--- START ---
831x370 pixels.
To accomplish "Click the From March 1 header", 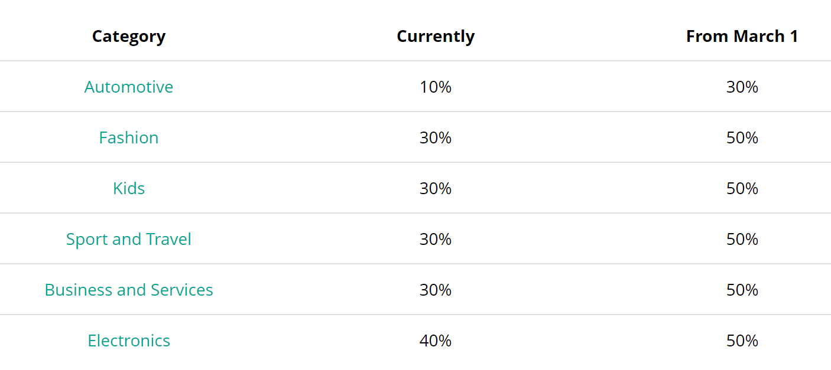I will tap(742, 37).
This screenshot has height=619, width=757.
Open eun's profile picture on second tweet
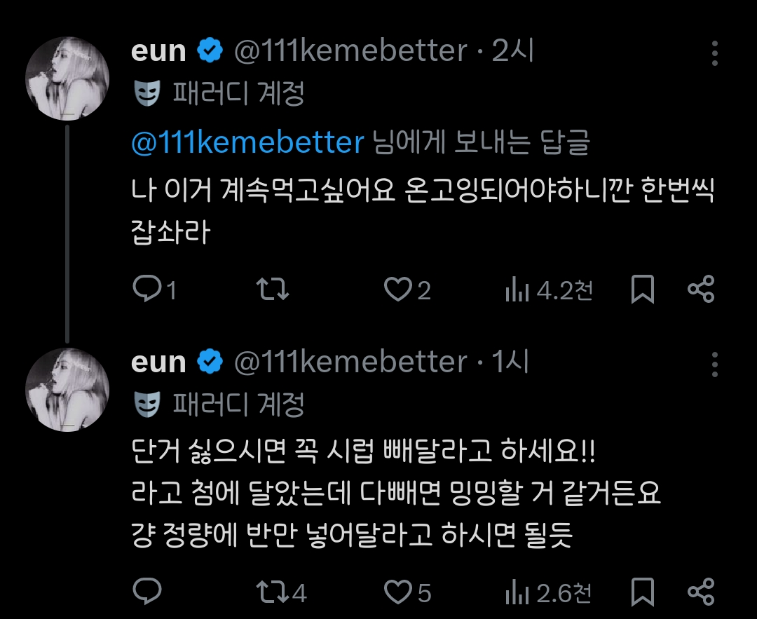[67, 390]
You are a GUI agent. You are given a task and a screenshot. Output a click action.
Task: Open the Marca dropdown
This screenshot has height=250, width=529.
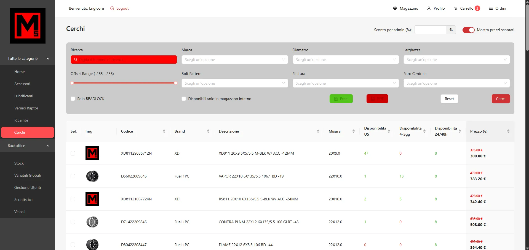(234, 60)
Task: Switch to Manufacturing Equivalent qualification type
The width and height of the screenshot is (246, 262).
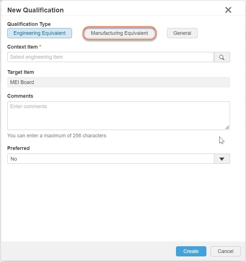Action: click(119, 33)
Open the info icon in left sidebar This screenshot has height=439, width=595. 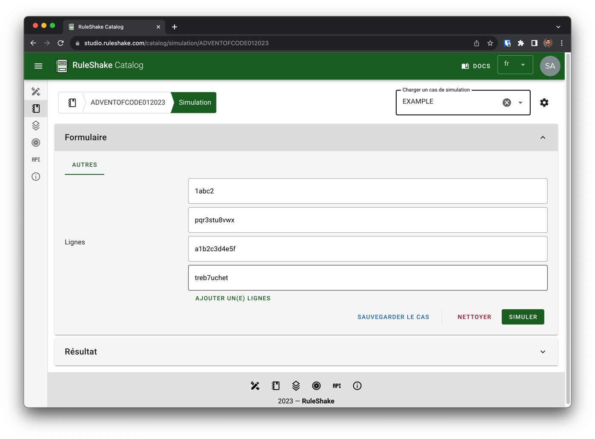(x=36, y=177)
--- END ---
--- START ---
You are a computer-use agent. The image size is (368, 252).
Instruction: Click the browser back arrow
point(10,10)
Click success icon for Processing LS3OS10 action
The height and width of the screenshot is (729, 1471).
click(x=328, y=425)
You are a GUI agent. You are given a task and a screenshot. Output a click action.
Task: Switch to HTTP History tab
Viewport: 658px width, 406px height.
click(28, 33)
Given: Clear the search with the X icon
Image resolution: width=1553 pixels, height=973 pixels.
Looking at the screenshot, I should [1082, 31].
--- END ---
From the records above, show each line that contains the word "Switch".

Task: Switch to Manufacturing Equivalent qualification type
Task: Switch to HTTP History tab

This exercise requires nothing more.